Business Advice was on-site at one of the UK’s biggest business events last month, and what was meant to be an inspiring keynote turned sour when one of retail’s most recognisable faces, YO! Sushi founder Simon Woodroffe, took a question from a female audience member.
Business Advice captured the audio – listen below
Woodroffe addressed her as “Miss China here”. When the woman tried to point out her actual nationality, Woodroffe continued to interrupt.
“Oh, Asia, they’re everywhere around here.”
He failed to answer her question and quickly moved on.
Would this off-hand comment be considered racist?

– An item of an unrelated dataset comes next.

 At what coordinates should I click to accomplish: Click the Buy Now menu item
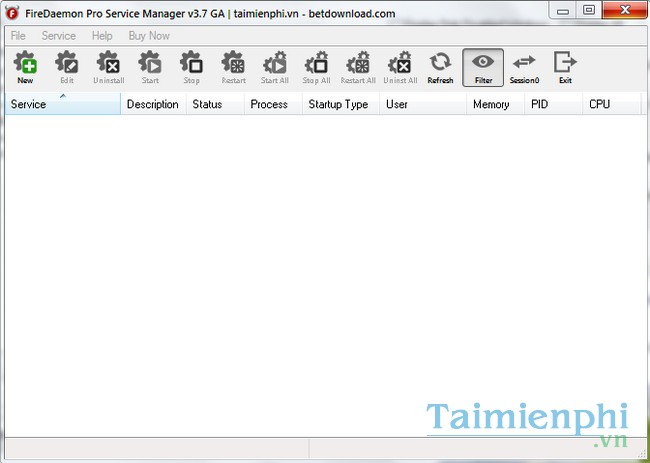(x=149, y=36)
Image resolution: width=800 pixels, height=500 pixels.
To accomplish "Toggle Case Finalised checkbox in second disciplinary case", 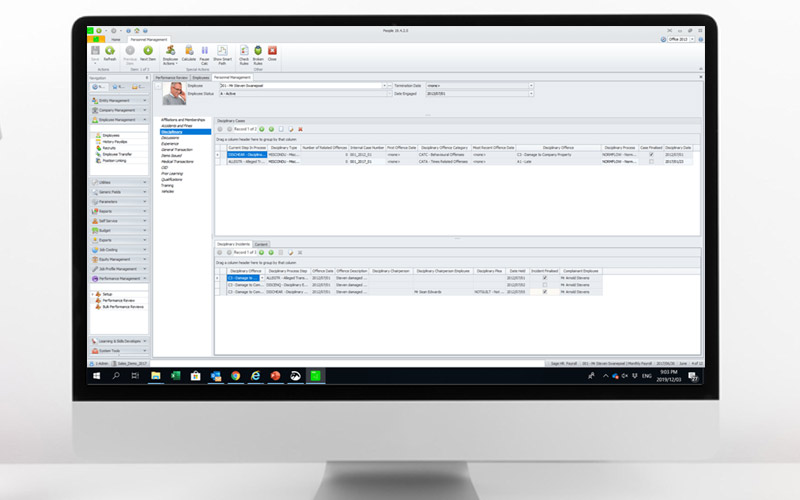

Or does it toe the line of what is acceptable in the business world today?
When approached after the speech, Woodroffe’s PR refused to speak to Business Advice.
Did these recent PR gaffes cross the line?
Poundland – #ElfBehavingBad campaign
Poundland’s Christmas 2017caused the Advertising Standards Authority (ASA) to ban the offensive adverts from being reused on their social media accounts.
ASA took action after there were 85 complaints from the British public against the bargain store, and stated that the adverts were banned for “demeaning women”.
The offensive posts included an image of a toy elf holding a tea bag between its legs with a female doll lying beneath it, another showed a toy elf and a bottle of de-icer placed in front of a car windscreen.
The elf appeared to have drawn a pair of breasts in the ice and the ad was accompanied by the caption: “Oh Elf, we know it’s nippy outside but not that kind of nippy! #ElfBehavingBad”.
Although the adverts were banned they are still visible on Poundland’s social media pages.
Adidas – Boston Marathon email subject line
Last year, Adidas sent out a marketing email to customers who participated in Boston Marathon which carried the subject line: “Congrats, you survived the Boston Marathon!”
The email was branded “insensitive” and “extremely inappropriate”, given the history of the marathon after three people were killed and over 250 injured during the 2013 Boston Marathon terror attack close to the finish line.
In a statement published on Twitter, Adidas said it was “incredibly sorry” for the “insensitive email subject line” and “deeply apologise for our mistake.”
Pepsi – Kendal Jenner campaign
The Pepsi campaign with a political message was pulled near enough straight away after a huge amount of backlash claiming it was insensitive to the Black Lives Matter movement.
Keeping up with the Kardashian’s star and model Kendal Jenner featured in the advert and walked up to a police officer in part of a protest and handed him a can of the soft drink helping to ease the tension and making the officer smile.
The advert was widely criticised for appearing to trivialise demonstrations aimed at tackling social justice causes, suggesting that protestors and police would get along better if the former were kinder.